__PROBLEM 1__.
Translate this sentence from the passage on piezoelectric nanomaterials into Spanish: "Crystalline structure and nanoparticle size are vital characteristics of nanomaterials that need monitoring."
__PROBLEM 2__.
In the passage on piezoelectric nanomaterials, what can density functional theory (DFT) be employed for?
__PROBLEM 3__.
Rewrite the paragraph in the passage on piezoelectric nanomaterials that begins "Piezoelectric nanomaterials, which can be standalone" as a short list of its main facts.

__PASSAGE FOR REVIEW__.
◆ ◆ ◆

In general, piezoelectric ceramics exhibit higher piezoelectric coefficients, indicating their energy conversion efficiency. Conversely, piezoelectric polymers possess lower dielectric constants, representing their charge storage capability. Piezoelectric composites amalgamate the advantages of various materials to achieve specific objectives [19][20][21][22][23][24][19,20,21,22,23,24].

3. Piezoelectric Nanomaterials

Piezoelectric nanomaterials, which can be standalone materials or composites, exhibit unique physical properties such as electric field strength and dielectric constant, biological properties such as targeting and biocompatibility, chemical properties of composition and stability, etc. These properties can be tailored and enhanced through various approaches, including covalent and non-covalent modifications, as well as through the incorporation of other functional nanomaterials [25].
When piezoelectric materials are converted into nanoparticles, their piezoelectric properties may either increase or decrease. For instance, incorporating Zn0.25Co0.75Fe2O4, ZCFO, and BTO particles into PVDF-TrFE polymers enhances physical properties, such as increased electric coefficients, reduced response lags, and improved stiffness during bone tissue repair [26].
Crystalline structure and nanoparticle size are vital characteristics of nanomaterials that need monitoring. Techniques such as X-ray diffraction (XRD), scanning electron microscopy (SEM), transmission electron microscopy (TEM), piezoelectric response force microscopy (PFM), and tunneling atomic force microscopy (TUNA) are utilized to observe piezoelectric properties, while density functional theory (DFT) can be employed for predicting and understanding the material behavior [27].

◆ ◆ ◆

Data records
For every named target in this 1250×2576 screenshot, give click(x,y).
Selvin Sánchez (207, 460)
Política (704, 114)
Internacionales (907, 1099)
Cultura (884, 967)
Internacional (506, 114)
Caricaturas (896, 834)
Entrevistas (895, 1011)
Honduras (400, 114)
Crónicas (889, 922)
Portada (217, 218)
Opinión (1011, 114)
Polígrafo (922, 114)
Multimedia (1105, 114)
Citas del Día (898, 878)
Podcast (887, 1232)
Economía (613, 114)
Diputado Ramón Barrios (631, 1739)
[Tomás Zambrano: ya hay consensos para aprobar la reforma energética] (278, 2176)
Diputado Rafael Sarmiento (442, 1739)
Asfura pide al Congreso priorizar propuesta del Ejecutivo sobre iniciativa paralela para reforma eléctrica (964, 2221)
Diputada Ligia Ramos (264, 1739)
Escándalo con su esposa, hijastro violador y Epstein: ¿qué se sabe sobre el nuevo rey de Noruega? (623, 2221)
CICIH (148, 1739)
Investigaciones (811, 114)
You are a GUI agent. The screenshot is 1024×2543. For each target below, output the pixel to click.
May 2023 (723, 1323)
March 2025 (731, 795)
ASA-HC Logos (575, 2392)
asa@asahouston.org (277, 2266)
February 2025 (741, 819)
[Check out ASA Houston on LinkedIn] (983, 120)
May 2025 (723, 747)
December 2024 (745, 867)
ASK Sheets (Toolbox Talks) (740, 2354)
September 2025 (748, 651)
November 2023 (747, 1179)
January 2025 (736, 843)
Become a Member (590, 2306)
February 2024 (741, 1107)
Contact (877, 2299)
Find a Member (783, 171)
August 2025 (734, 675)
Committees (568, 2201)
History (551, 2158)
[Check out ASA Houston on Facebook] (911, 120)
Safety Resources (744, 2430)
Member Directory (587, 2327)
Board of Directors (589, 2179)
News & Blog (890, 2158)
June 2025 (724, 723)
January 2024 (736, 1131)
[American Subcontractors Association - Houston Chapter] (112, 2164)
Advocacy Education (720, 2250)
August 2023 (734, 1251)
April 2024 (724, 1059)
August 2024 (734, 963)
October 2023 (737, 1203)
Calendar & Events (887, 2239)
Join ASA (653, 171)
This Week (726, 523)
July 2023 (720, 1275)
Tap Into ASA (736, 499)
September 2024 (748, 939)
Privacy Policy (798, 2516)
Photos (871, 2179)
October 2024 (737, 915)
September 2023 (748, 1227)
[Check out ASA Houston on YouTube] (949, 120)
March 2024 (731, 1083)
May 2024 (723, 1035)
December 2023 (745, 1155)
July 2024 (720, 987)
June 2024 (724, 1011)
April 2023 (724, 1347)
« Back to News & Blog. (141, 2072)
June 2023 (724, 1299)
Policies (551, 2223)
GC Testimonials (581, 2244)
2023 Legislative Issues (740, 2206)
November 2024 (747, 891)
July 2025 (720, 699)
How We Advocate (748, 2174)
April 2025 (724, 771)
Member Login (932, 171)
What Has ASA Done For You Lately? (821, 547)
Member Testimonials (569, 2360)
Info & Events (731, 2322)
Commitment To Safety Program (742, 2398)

◆ ◆ ◆

__FINAL ANSWER 1__.
La estructura cristalina y el tamaño de las nanopartículas son características fundamentales de los nanomateriales que deben monitorearse.

__FINAL ANSWER 2__.
Predicting and understanding the material behavior.

__FINAL ANSWER 3__.
- Piezoelectric nanomaterials can be standalone materials or composites.
- Their unique properties include:
  - physical: electric field strength and dielectric constant
  - biological: targeting and biocompatibility
  - chemical: composition and stability
- These properties can be tailored and enhanced through covalent and non-covalent modifications and by incorporating other functional nanomaterials.